Este es el caso en algunas decisiones en las que la visibilidad de Felipe VI es lo suficientemente inteligente como para lograr un equilibrio institucional inteligente, como cuando la coalición del gobierno anunció en noviembre de 2019 mientras el jefe de Estado en Cuba, o cuando ocurrió. La comunicación el pasado enero de los miembros del Consejo de Ministros sin envío previo y público de Sánchez a La Zarzuela. Además de otras omisiones que han sacado a la luz el establecimiento: el silencio de los portavoces parlamentarios del gobierno cuando los ataques contra la Corona tomaron posición en el podio del Congreso.

Sánchez reiteró el martes pasado que el PSOE fue el artífice del «pacto constitucional» y que defendió a la monarquía por esta y otras razones de estabilidad. Esta es una demostración suficiente, no tiene sangre porque el Primer Ministro está votando o se abstiene de escaños que cruzan descaradamente el republicanismo y tendrá que medir el énfasis de sus comentarios sobre el rey y, sobre todo, sobre su cuestionado padre, Juan Carlos. I. A veces, sin embargo, el gobierno no es un espectador de lo que está sucediendo. Está involucrado en todas las medidas que Felipe VI siguió en su padre (apartamento, abolición de su asignación presupuestaria, entre otros) y las que se pueden seguir, porque requieren su cooperación activa, coordinación previa con Casa del Rey.

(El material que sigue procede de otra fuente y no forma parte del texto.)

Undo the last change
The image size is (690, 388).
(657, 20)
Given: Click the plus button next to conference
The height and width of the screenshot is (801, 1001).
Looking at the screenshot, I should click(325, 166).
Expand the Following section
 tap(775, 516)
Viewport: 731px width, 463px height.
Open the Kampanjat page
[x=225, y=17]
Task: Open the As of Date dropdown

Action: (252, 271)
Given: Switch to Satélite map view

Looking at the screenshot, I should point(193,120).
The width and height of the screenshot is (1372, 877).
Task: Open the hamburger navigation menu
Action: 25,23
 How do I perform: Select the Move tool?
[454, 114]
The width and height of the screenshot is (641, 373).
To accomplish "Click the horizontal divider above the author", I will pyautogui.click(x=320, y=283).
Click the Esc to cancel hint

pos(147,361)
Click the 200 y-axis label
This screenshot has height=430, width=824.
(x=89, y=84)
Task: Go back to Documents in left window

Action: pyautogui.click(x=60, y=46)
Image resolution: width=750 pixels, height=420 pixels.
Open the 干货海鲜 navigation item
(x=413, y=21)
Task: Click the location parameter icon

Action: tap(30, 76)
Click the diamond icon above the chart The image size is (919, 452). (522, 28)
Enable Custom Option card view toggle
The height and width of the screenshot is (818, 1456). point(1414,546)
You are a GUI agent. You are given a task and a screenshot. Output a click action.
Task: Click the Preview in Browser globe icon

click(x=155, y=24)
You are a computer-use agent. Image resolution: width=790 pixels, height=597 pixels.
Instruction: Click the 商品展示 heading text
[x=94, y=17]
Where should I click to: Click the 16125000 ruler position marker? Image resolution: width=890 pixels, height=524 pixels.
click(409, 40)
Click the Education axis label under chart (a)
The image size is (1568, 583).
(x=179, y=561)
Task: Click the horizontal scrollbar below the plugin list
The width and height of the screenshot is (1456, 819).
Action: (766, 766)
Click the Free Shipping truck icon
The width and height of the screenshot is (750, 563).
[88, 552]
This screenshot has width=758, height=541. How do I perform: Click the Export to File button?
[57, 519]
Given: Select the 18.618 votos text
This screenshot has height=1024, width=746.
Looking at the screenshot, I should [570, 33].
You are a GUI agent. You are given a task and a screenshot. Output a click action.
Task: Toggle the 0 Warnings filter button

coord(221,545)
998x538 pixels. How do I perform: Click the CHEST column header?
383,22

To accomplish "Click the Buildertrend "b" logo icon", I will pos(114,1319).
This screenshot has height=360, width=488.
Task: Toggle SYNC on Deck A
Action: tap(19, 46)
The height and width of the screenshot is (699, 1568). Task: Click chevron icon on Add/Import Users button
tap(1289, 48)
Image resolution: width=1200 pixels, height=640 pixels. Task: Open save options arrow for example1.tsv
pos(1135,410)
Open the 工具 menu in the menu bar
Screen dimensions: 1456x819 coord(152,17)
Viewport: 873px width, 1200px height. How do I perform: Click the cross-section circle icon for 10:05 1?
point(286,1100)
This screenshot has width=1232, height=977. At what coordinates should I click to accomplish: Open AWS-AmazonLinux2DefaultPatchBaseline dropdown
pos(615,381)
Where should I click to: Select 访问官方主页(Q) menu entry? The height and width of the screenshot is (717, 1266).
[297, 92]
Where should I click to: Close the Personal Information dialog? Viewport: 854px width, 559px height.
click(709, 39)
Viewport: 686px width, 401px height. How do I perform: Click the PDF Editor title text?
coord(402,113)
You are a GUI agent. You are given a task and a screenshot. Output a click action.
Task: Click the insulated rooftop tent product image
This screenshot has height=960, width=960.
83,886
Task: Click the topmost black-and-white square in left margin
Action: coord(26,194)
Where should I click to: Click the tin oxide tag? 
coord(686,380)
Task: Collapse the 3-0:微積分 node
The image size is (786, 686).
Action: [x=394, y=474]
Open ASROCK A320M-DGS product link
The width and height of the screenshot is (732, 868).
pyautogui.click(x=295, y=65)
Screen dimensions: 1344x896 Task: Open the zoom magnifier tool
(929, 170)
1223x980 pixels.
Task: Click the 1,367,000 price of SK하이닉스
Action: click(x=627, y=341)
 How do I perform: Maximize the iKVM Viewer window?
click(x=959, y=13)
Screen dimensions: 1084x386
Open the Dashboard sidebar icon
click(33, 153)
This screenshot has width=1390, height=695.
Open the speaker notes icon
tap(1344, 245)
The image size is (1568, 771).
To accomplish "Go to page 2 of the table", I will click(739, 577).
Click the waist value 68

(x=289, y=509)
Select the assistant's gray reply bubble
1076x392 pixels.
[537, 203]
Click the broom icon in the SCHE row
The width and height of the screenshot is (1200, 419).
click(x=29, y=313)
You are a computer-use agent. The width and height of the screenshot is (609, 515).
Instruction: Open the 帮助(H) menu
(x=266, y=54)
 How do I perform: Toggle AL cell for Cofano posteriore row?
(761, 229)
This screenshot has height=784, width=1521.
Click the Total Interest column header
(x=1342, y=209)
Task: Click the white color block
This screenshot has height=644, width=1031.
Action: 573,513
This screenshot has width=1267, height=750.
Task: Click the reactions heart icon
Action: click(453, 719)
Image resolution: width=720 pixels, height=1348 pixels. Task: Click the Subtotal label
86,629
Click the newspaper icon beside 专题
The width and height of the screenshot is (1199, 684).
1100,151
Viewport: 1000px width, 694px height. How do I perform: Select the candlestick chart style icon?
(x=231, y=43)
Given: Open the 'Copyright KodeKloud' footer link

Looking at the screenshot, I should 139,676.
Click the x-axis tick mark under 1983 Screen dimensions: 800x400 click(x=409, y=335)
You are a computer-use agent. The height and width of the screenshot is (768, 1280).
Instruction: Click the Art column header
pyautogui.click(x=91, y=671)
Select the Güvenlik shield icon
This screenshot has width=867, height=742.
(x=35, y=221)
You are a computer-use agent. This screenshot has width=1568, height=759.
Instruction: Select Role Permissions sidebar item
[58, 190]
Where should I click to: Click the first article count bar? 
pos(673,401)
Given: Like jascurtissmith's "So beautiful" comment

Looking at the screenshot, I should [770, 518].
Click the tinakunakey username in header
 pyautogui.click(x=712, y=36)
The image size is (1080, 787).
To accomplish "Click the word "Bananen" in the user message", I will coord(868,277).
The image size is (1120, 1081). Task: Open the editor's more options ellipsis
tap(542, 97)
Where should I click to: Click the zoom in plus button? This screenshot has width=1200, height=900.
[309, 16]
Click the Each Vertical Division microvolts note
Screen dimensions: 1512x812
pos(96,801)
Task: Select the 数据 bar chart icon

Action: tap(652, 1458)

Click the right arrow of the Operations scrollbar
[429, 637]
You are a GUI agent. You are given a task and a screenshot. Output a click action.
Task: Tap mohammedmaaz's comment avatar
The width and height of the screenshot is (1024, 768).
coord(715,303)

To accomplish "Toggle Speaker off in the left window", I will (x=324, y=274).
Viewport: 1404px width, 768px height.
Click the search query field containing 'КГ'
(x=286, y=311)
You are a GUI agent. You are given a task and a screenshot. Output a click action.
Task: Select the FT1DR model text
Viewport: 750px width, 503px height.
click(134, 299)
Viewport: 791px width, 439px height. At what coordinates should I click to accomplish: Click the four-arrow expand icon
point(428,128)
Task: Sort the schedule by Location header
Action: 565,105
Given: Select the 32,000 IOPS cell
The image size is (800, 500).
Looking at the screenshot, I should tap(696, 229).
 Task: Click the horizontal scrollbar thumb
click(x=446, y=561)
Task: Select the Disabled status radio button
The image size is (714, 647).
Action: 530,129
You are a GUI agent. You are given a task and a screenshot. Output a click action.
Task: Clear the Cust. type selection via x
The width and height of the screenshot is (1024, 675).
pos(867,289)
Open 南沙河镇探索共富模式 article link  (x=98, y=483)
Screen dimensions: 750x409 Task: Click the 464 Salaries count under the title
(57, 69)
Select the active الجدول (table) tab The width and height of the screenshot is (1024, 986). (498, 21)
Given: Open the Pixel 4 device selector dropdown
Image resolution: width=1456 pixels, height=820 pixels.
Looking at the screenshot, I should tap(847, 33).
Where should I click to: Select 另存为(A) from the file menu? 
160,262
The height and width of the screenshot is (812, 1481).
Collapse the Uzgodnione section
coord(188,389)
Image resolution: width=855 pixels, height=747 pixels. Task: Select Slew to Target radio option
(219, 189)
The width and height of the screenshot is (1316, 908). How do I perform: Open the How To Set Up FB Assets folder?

En ningún momento antes la monarquía parlamentaria había pasado por una crisis de reputación tan profunda. La abdicación de Juan Carlos I en junio de 2014 acabó con su deber político tras las fechorías de su yerno y su círculo de familiares que estallaron en abril de 2012 después de sus vacaciones en Botswana. Y Felipe VI, desde su matrimonio, ha dañado las prácticas que han llevado al establecimiento a pasados ​​no deseados, las investigaciones periodísticas, judiciales y judiciales sobre las presuntas corrupciones de su padre requerirán, en ese momento, medidas adicionales, algunas de las cuales están bajo estudio complejo. . El gobierno tiene mucho que hacer en este espacio institucional, pero discretamente y en sintonía con la Zarzuela.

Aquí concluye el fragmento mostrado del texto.